On the World of the Virus

How are we to conceive of a worldview of viruses that cause disease? What should our image of viruses such as the coronavirus be when there are? The world of technoscience, of course, does have a view of or outlook on the worlds of respiratory tracts and viral subfamilies, the realm of the genome, and the nucleocapsid (the nucleic acid of a coronavirus together with the protein coat that encloses it). But the image of the virus that the world of technoscience presents to the world, an image that is a theoretical view of the external world of helical symmetry, genome size, and viral characteristics, tells us little about what could or should be our view of a life lived within the world of the club-shaped spikes that project from the surface of coronaviruses (fig. 1).

How are we to take a view of our position in the world of the virus, a world that can be seen only in high-resolution electron microscopes that use a beam of accelerated electrons as a source of illumination? How should we act before such images? (Heidegger 2002: 57–59). Technoscientists with the same image of the world of the virus also hold different views of the world of the virus and, as we have seen in the present period, enter conflict over, for example, the nature of the coronavirus, as well as over different naming conventions and their meanings. Yet such technoscientists remain within a common image of the world of the “corona,” of the crown, wreath, or garland, a term coined for certain viruses by June Almeida and David Tyrell who first observed and studied human coronaviruses (Tyrell and Fielder 2002). Moreover, such worlds not only conjure up images of crowns but also images of virology that are, in fact, not so much constituents of nature as that of an image world where viruses are viewed as mere appearances. According to my characterization, we thus have three features in the structure of the worlds of the virions (the infective forms of viruses) and their visual appearance under conditions provided by electron microscopes: our life experience of, for instance, virions, which have a fringe of large, bulbous surface projections; our own depiction of the world of such images, which are reminiscent of the solar corona or halo; and, arising from the relation of these, an ideal of life beyond this morphology created by the viral spike peplomers, which are the proteins on the surface of the coronavirus.

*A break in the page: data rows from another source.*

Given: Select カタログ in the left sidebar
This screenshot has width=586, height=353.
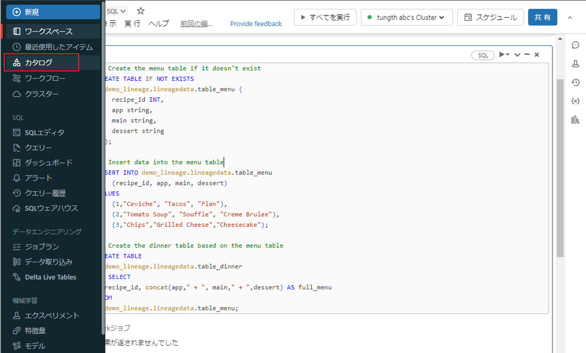Looking at the screenshot, I should (42, 62).
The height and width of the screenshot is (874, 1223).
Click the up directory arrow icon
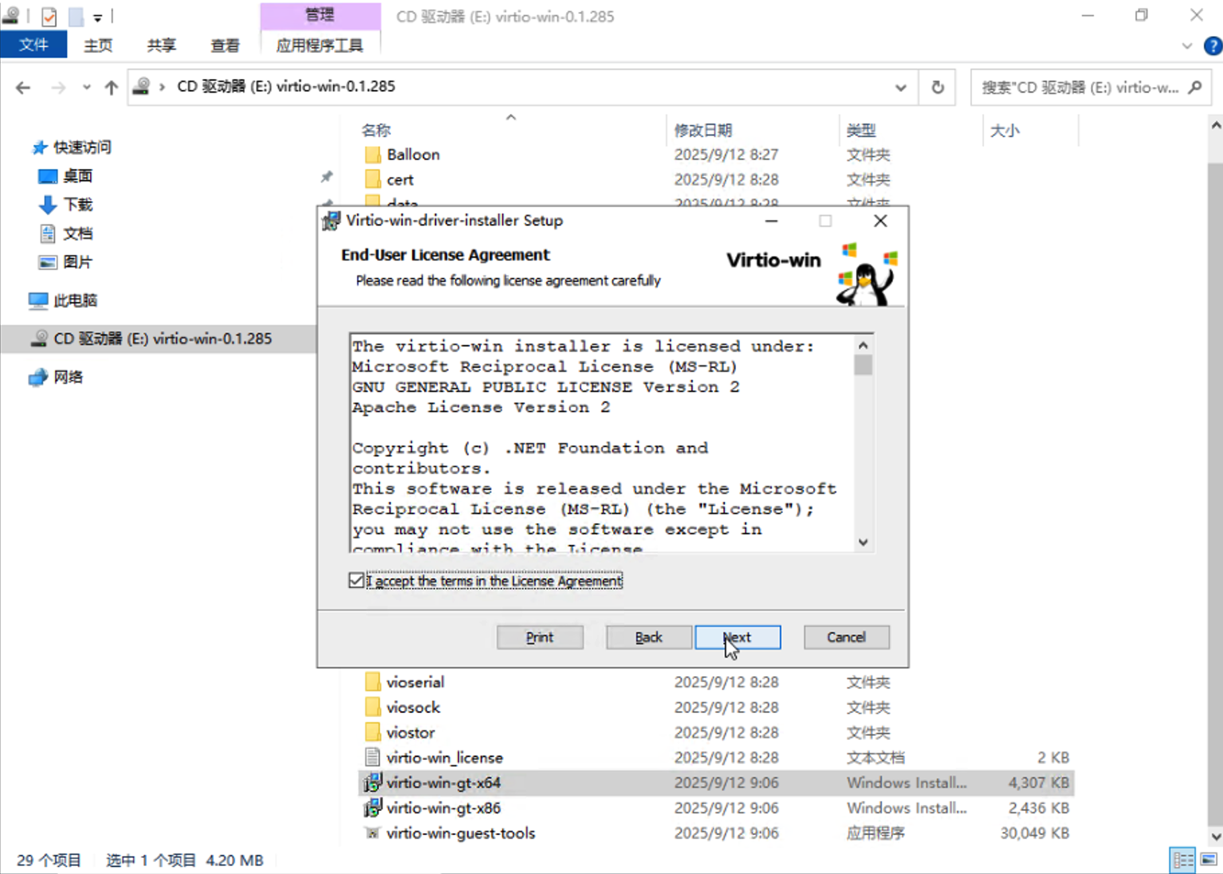point(111,87)
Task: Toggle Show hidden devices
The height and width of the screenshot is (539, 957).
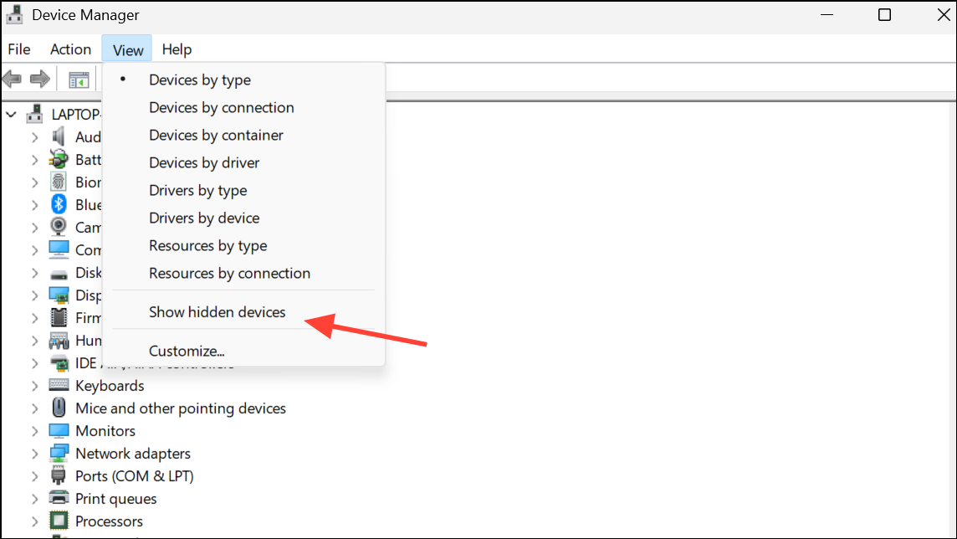Action: (218, 312)
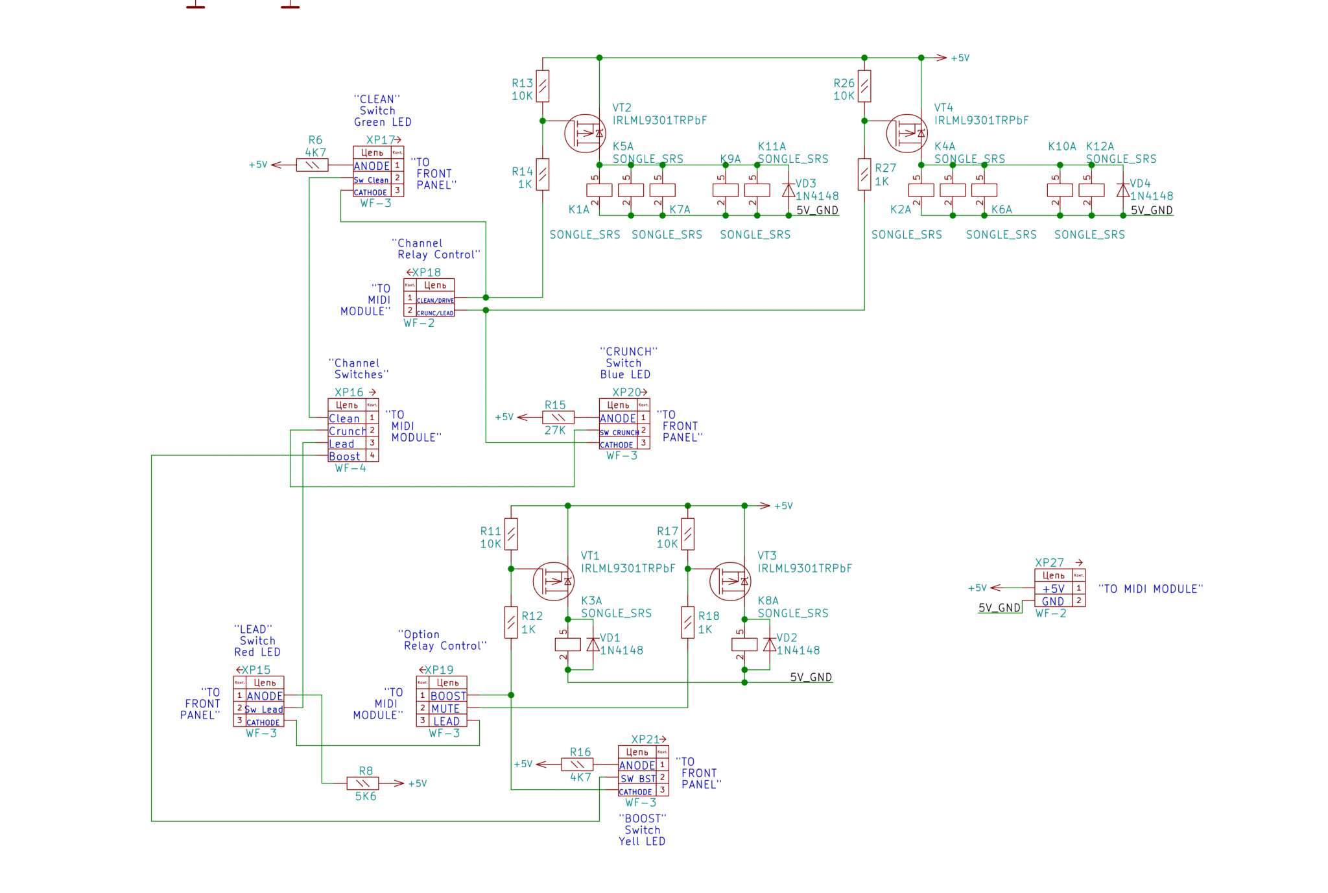Screen dimensions: 1328x893
Task: Select the K3A relay coil symbol
Action: [567, 644]
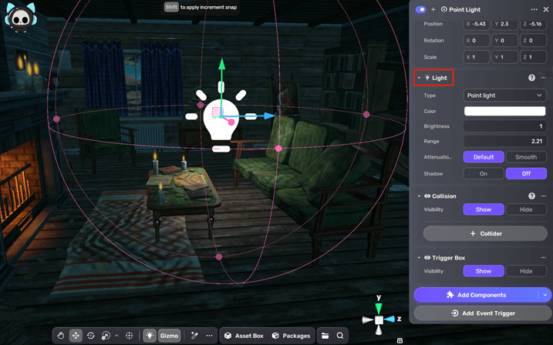Click the add Collider button

tap(484, 233)
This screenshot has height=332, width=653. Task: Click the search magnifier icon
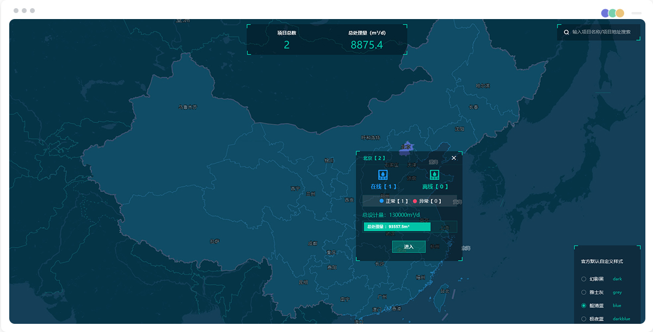pos(566,32)
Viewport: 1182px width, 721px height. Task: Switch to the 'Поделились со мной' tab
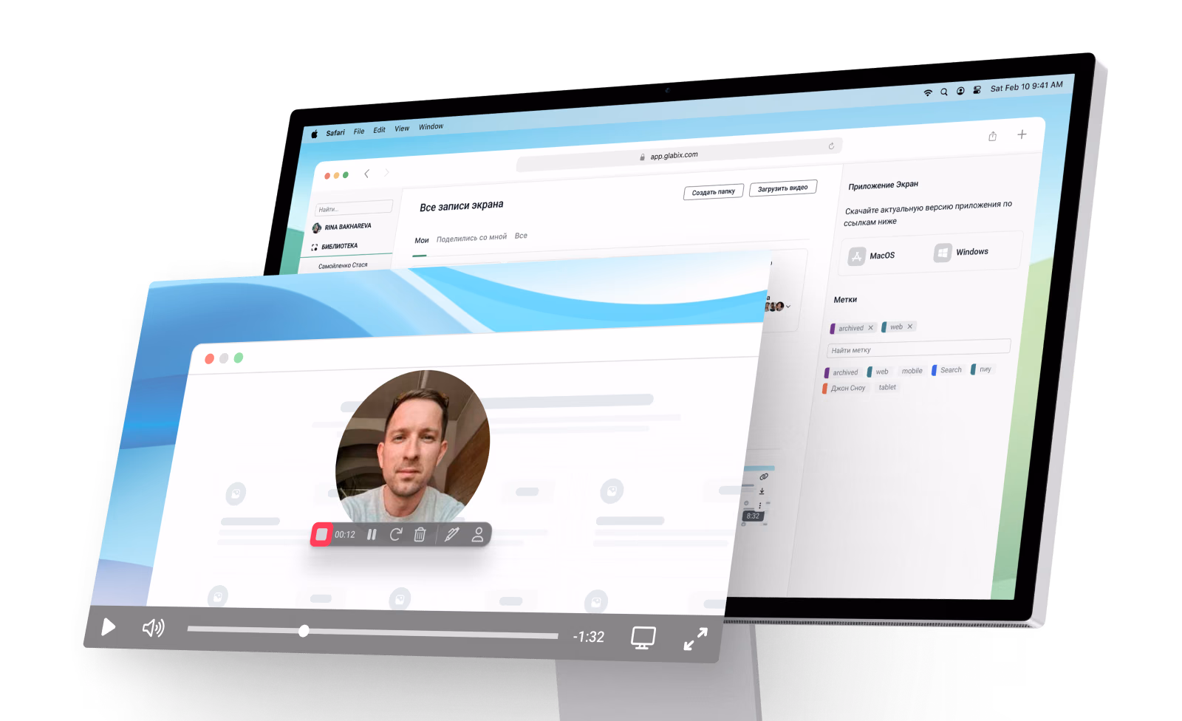click(471, 238)
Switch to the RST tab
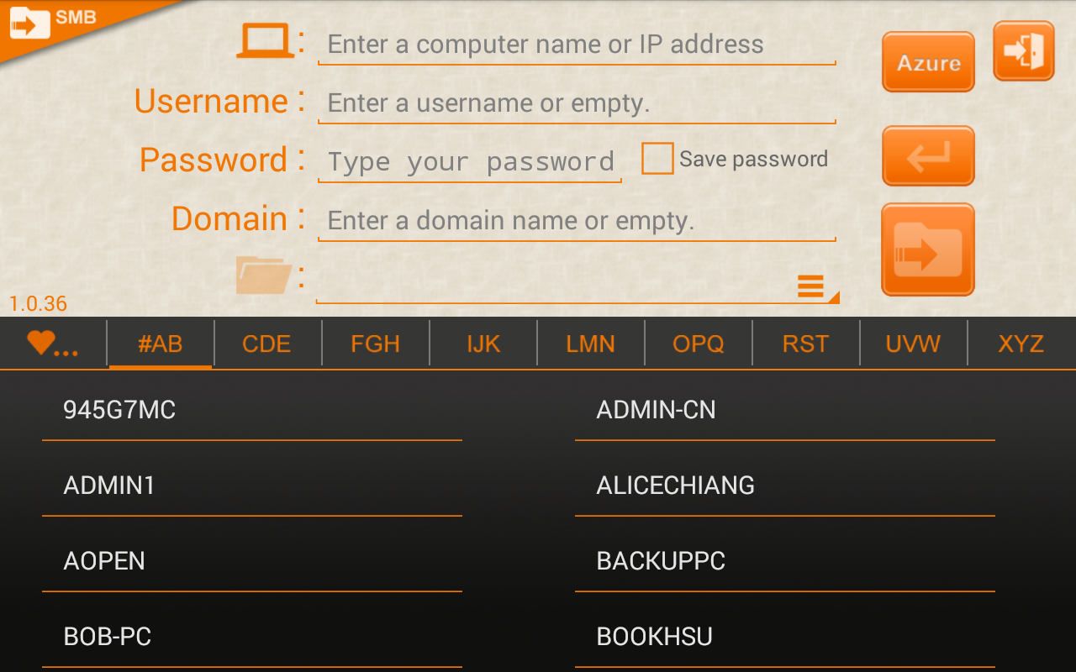The width and height of the screenshot is (1076, 672). tap(805, 344)
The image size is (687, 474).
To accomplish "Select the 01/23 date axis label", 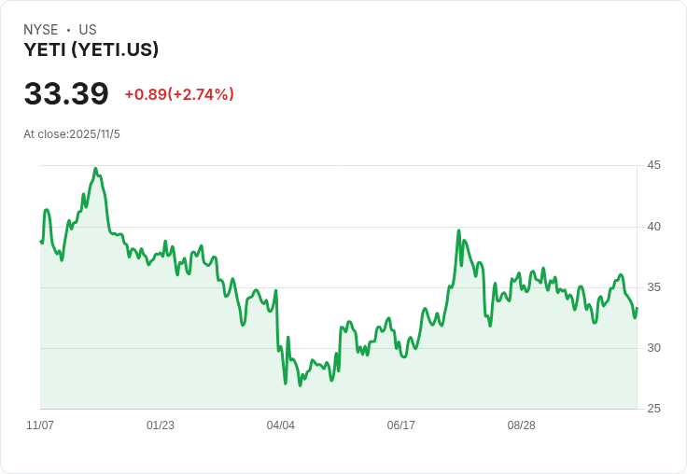I will 161,425.
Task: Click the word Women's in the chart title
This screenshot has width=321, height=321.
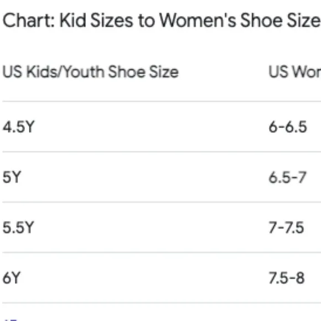Action: pyautogui.click(x=198, y=20)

I am interested in the world of the virus and our views on respiratory infection because they are related to the human worlds of gasping and listlessness, and they contrast with the technoscience's of bronchitis, hepatitis, and gastroenteritis if not with the philosophy of mortality. Does our place in the world of the virus essentially involve a world of discovery or a view of history? How is the world of the virus and our views on it related to our own transcendence, to our own going beyond the limits of our own experience and hence into the unknowable? How is the world of the virus connected to our view of philosophy? A philosophy founded on the world of the virus, on the point of view of the virus, seems impossible to imagine: how could we exemplify their differences? Any image would still bring them too close together. The world of the virus and our view of the virus are narrow and limit actual experience: yet a philosophy of the virus would open us up to new experiences and for that reason cannot establish the history of the virus, its inoculation, or its isolation. The medical world of the virus is continuously viewed as an end, typically an unaware or unintentional end. Any philosophy of the virus must, then, continually be a beginning that, unlike the virus, which necessitates inoculation and inactivation, requires its own overcoming to become a novel strain of philosophy. The world of the imaged virus is frequently viewed as random and peremptory even under conditions of electron microscopy. It can be individual, articulating, perhaps, the life experience and views of a specific virologist, or total, eclipsing all individual views. A total world of the virus cannot comprehend its own views, for this would put it in doubt. Therefore, the virus's own early ingenuity is rapidly redirected into “machination,” into being taken to be something that can be rendered electronic, if there is the determination to do it, and if there are exclusively what we can manipulate, calculate, and create microscopically (Heidegger 2012b). Consider the electron microscope (fig. 2).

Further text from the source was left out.